* [TEXT SHOWN]:

The difficulties presented by the lack of time were compounded by the lack of technology that Levasseur had always taken for granted.
“Over there we wouldn’t even have a tourniquet… here you use a tourniquet to get blood or to start and IV [but] over there you use a piece of plastic, anything to cut off the circulation. Over here we use a lot of IV fluids in the hospital; we just didn’t have access to that overseas. You’re able to use a lot of machinery, [over there] everything is manual, if you even have it.”
Sometimes the lack of necessary equipment led to heartbreaking decisions. When four people needed oxygen tanks and Levasseur only had access to three, she had to choose.
“I had to make the decision as to which one of my patients wouldn’t get oxygen, whereas in the hospital here it’s not a question, everyone gets oxygen no matter what.”
Despite the challenges, she loved her time in Sri Lanka.
“I want to go back there… It’s a beautiful country [with] the most friendly people and I feel like only having two days off on the weekends we spent so much traveling that I didn’t really get to see as much as much as I wanted.”

* [WORK TASK A]: Echo the part of the text on nursing in Sri Lanka starting at "Sometimes the lack" and ending at "in Sri Lanka.".
* [WORK TASK B]: Proceed with the text on nursing in Sri Lanka, picking up right after its final sentence.
The rows below this point were taken from a different source than the text about nursing in Sri Lanka.

* [RAW DATA]:
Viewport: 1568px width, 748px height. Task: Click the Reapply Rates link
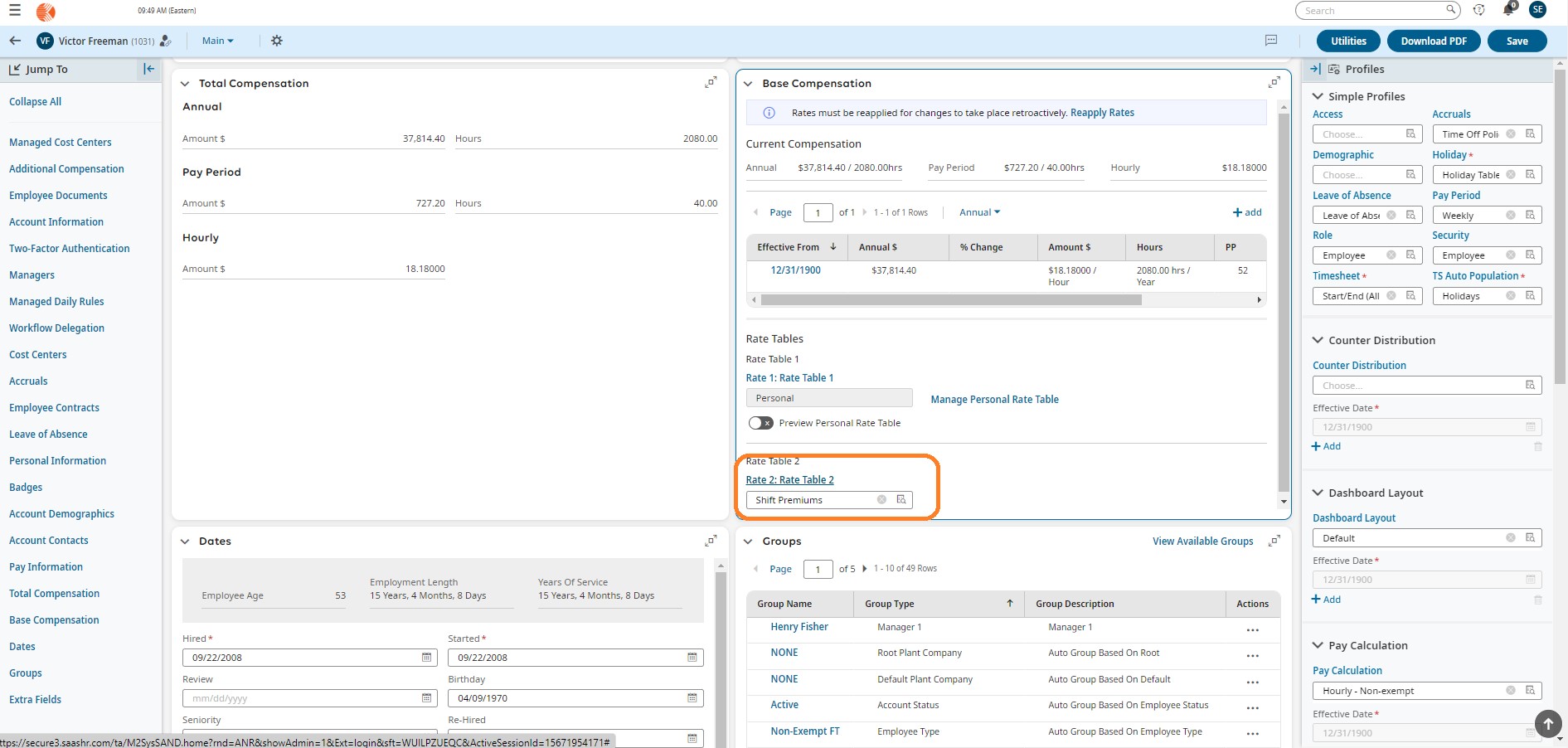1102,113
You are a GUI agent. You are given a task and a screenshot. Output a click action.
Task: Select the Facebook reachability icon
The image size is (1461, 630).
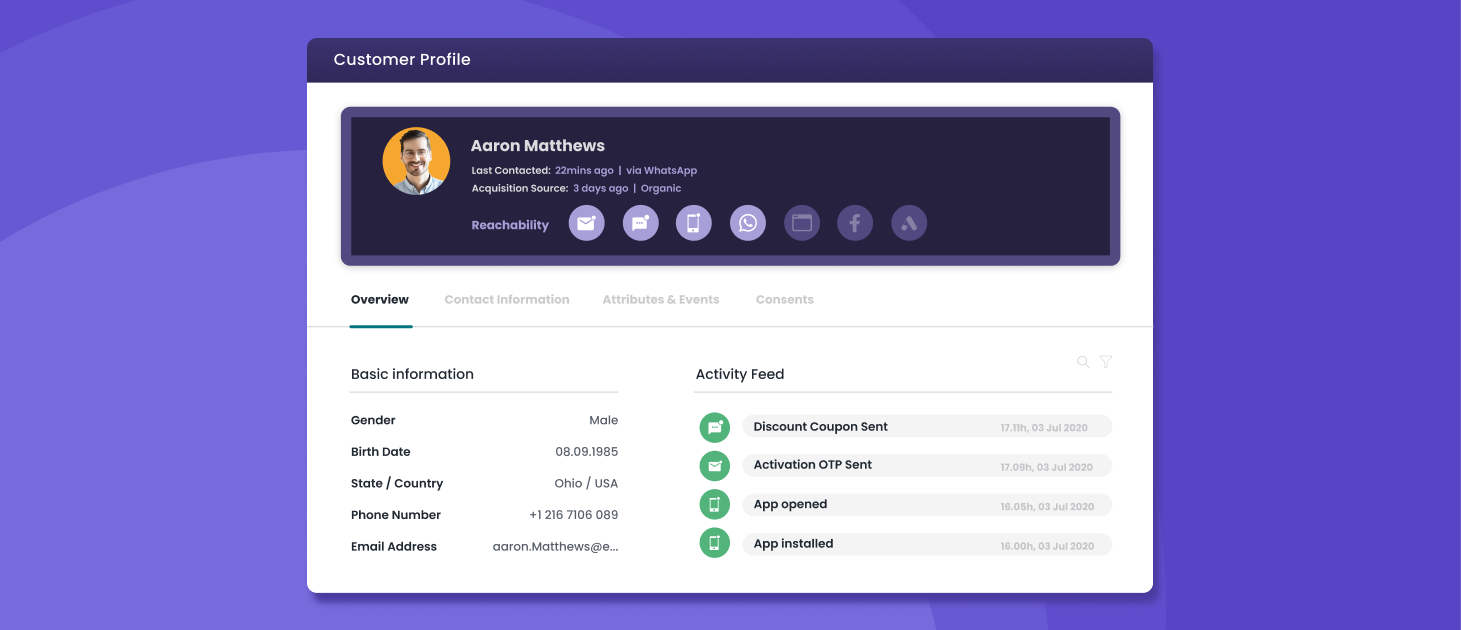pyautogui.click(x=855, y=223)
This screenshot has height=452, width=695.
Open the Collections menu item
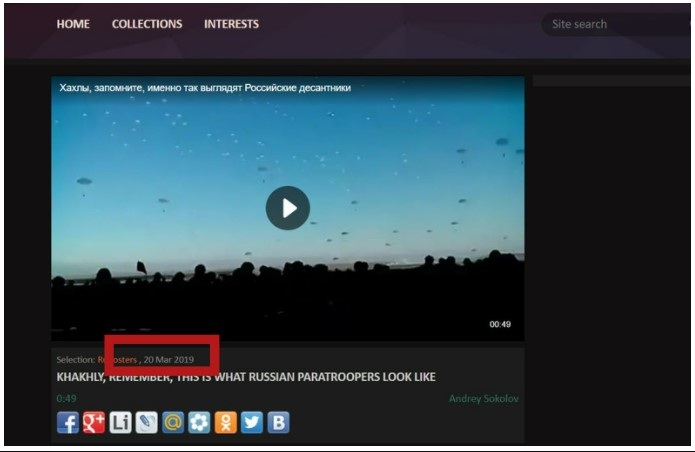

* [EXPECTED OUTPUT A]:
Sometimes the lack of necessary equipment led to heartbreaking decisions. When four people needed oxygen tanks and Levasseur only had access to three, she had to choose.
“I had to make the decision as to which one of my patients wouldn’t get oxygen, whereas in the hospital here it’s not a question, everyone gets oxygen no matter what.”
Despite the challenges, she loved her time in Sri Lanka.

* [EXPECTED OUTPUT B]:
Her time overseas also furthered her desire to continue with nursing. She hopes to go to the northern Himalayas through the Himalayan Health Exchange with some college friends. “You go to these very rural outposts where the only medical care that they get is from these outposts of doctors, dentists, nurses who go there once or twice a year. It’s the only medical care they get because it’s just so hard to get to them.”
For now though, Levasseur is working at Home and Community Care here in Port Alberni to gain more experience.
“We see clients in their homes and in the clinic and the idea is to keep them healthy and keep them out of the hospital and treat them. They’re generally wound or palliative clients.”
She has a six-month full time new graduate position at the centre and after that hopes to continue on a casual basis.
“When I’m a casual I’ll work in the community and hopefully also get an acute position so that I’m able to do both and get both sides of the experience. I love nursing so [anything to get] experience.”